We used PLINK [19] assuming an additive genetic model to investigate the association of the 36 SNPs on glucose levels in both studies. We conducted an inverse variance weighted meta-analysis in a sample of individuals of Greek ancestry. GWAMA (Genome-Wide Association Meta-Analysis) was used for the meta-analysis performed for the two studies [25]. Statistical analysis was performed using R version 3.1.1. We present continuous variables as mean ± standard deviation (SD).
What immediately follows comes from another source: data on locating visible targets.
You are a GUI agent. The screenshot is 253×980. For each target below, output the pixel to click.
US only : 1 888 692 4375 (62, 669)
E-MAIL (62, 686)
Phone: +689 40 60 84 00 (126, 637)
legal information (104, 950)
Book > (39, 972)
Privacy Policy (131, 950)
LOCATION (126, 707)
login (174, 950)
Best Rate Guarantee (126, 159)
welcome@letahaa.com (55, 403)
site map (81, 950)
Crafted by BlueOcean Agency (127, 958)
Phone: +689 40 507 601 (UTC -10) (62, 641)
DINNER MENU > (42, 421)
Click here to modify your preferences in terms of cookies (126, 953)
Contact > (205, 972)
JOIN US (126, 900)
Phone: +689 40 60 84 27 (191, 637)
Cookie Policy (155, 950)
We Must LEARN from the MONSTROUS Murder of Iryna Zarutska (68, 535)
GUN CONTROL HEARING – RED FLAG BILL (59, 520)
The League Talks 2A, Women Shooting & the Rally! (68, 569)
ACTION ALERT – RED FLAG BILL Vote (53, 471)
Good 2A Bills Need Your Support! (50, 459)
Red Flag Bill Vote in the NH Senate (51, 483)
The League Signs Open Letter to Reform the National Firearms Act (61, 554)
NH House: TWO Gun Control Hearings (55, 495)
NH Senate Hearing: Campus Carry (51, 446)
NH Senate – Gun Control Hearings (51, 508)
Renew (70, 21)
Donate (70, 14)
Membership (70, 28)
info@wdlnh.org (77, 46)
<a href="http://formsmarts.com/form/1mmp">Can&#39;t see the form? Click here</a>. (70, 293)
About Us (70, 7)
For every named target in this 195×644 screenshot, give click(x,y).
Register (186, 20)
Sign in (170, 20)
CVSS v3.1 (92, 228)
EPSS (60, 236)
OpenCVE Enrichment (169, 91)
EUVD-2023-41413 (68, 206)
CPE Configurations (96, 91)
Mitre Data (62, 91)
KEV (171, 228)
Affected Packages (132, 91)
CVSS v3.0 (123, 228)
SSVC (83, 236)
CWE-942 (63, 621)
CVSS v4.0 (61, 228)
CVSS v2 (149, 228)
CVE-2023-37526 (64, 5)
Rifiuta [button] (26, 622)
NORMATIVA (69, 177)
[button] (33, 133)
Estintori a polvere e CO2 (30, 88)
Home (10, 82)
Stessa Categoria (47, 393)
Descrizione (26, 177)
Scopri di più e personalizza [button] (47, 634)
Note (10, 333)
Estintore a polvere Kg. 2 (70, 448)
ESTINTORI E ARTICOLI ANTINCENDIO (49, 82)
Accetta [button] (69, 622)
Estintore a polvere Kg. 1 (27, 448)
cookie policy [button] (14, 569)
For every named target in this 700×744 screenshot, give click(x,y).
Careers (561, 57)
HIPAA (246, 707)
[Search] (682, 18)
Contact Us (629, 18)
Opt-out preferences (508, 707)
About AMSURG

The coefficient of determination (R2) was used to express the proportion of total variation explained by the GRS and the wGRS. We used t-test to compare the differences between two means.

Regression coefficients derived from the linear regression models testing for the association of the scores with glucose levels, express the increase of glucose levels per 1-unit increase in the genetic score. An inverse variance weighted meta-analysis for the association of the scores with glucose levels was performed for the two studies. The reported p values were based on two-sided tests and for the associations assessed adjustments for age, sex and BMI were applied. For the association analyses the statistical significance level is set at p≤0.05.

We used Quanto v1.2.4, for power calculations (http://hydra.usc.edu/gxe/). We had 80% power to detect a 0.045 mmol/L change in glucose levels under the effect of the genetic risk score (S1 Fig).

Results

Several of the variants corresponding to previously identified MAGIC loci also showed evidence for association with glucose levels in our meta-analysis with adjustments used by large-scale meta-analyses for glycemic traits[26]. Nominal associations were observed at the SLC30A8 (β ± SE: 0.053 ± 0.021, p = 0.013), PROX1 (β±SE: 0.043±0019, p = 0.027), MTNR1B (β±SE: 0.048±022, p = 0.03), ADRA2A (β±SE: 0.074±035, p = 0.034), G6PC2 (β±SE: 0.046±022, p = 0.035) and LPIN3 (β±SE: 0.058±0027, p = 0.035) loci, after adjusting for age and sex (S2, S4 and S6 Tables, S4 Fig). The majority of the investigated variants (30 out of 36) had consistent direction of effect between the meta-analysis of the THISEAS and GOMAP studies and the MAGIC [4] meta-analysis (binomial sign test p = 6.96e-05). Nominally significant associations were observed after adjusting for age, sex and BMI for MTNR1B, ADRA2A, SLC30A8, PDX1, FEN1, G6PC2 and CDKAL1 loci (S3, S5 and S7 Tables).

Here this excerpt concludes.